## Work request
Print, word for word, the line containing "Where should I" and all lines beneath it to the end of the entries below. Pictures do not belong in the copy.

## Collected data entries
+++
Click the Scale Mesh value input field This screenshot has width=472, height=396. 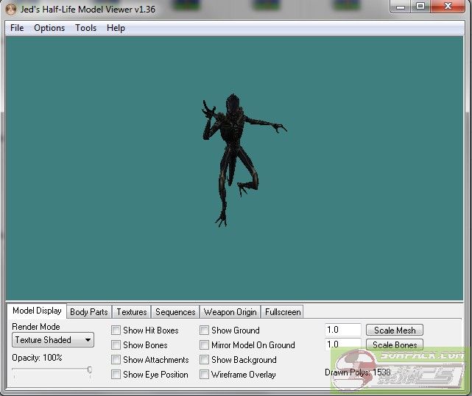pyautogui.click(x=342, y=330)
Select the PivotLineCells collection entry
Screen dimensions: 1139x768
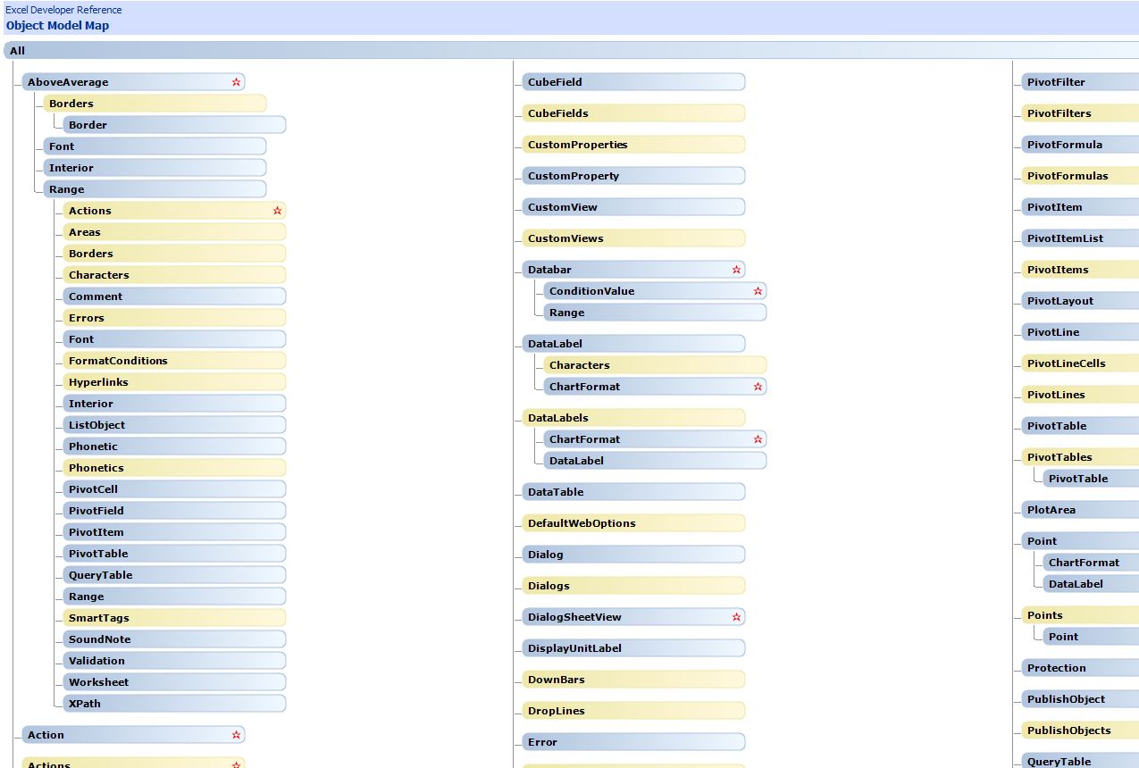pos(1066,363)
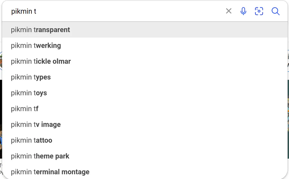Select the 'pikmin tv image' suggestion

[36, 124]
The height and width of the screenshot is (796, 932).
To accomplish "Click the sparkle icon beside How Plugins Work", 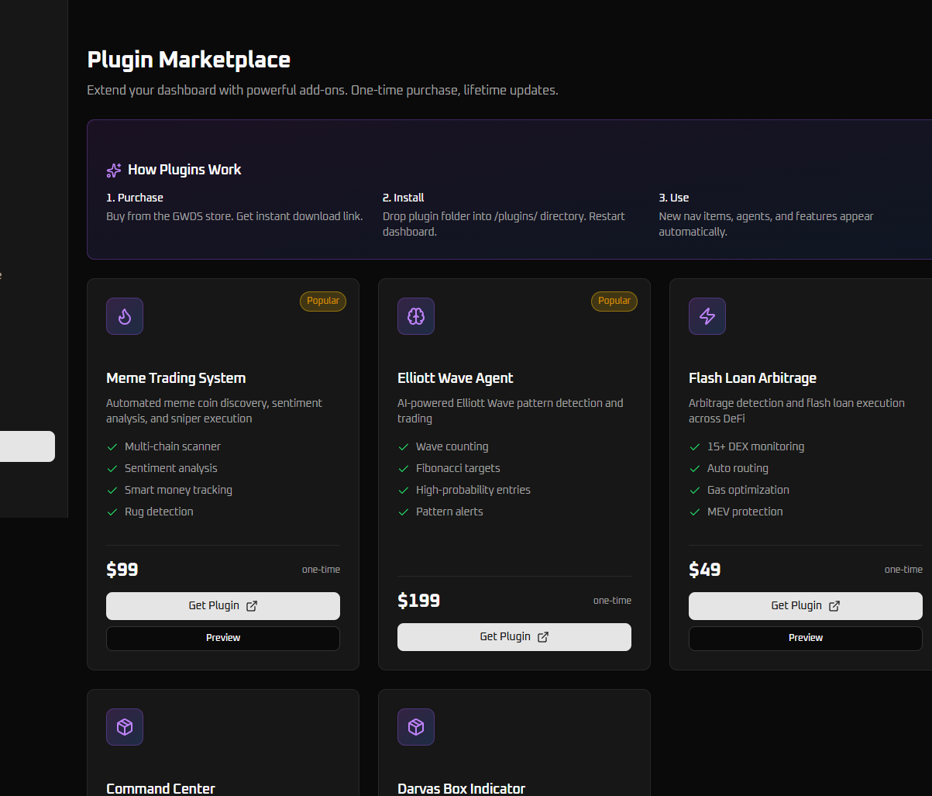I will point(114,170).
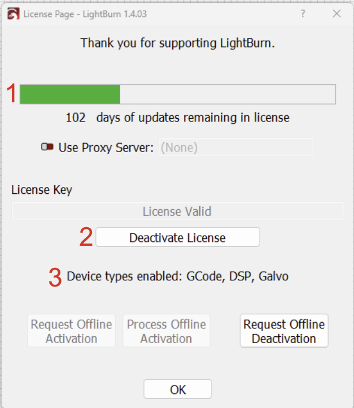The width and height of the screenshot is (354, 408).
Task: Close the License Page dialog
Action: 336,14
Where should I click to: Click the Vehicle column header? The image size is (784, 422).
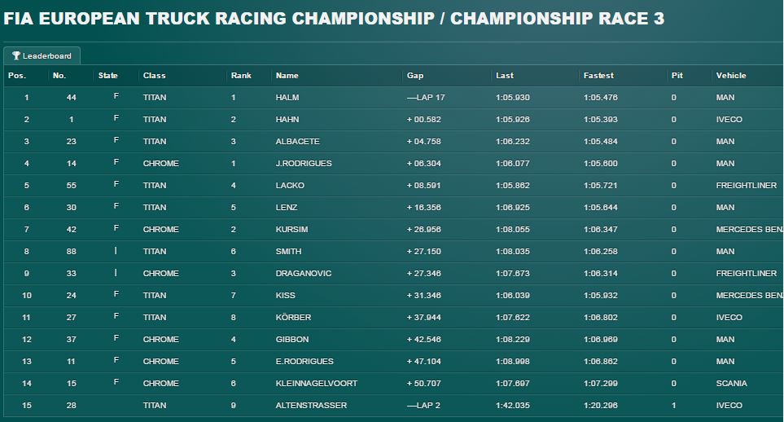click(731, 76)
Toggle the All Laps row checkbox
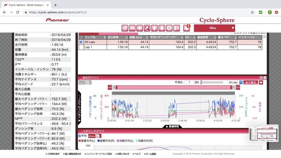The width and height of the screenshot is (281, 158). click(81, 42)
+++
## Answer section
Where should I click to: Click the Vehicle column header? The image size is (784, 422).
click(731, 76)
Toggle the All Laps row checkbox
The width and height of the screenshot is (281, 158). click(81, 42)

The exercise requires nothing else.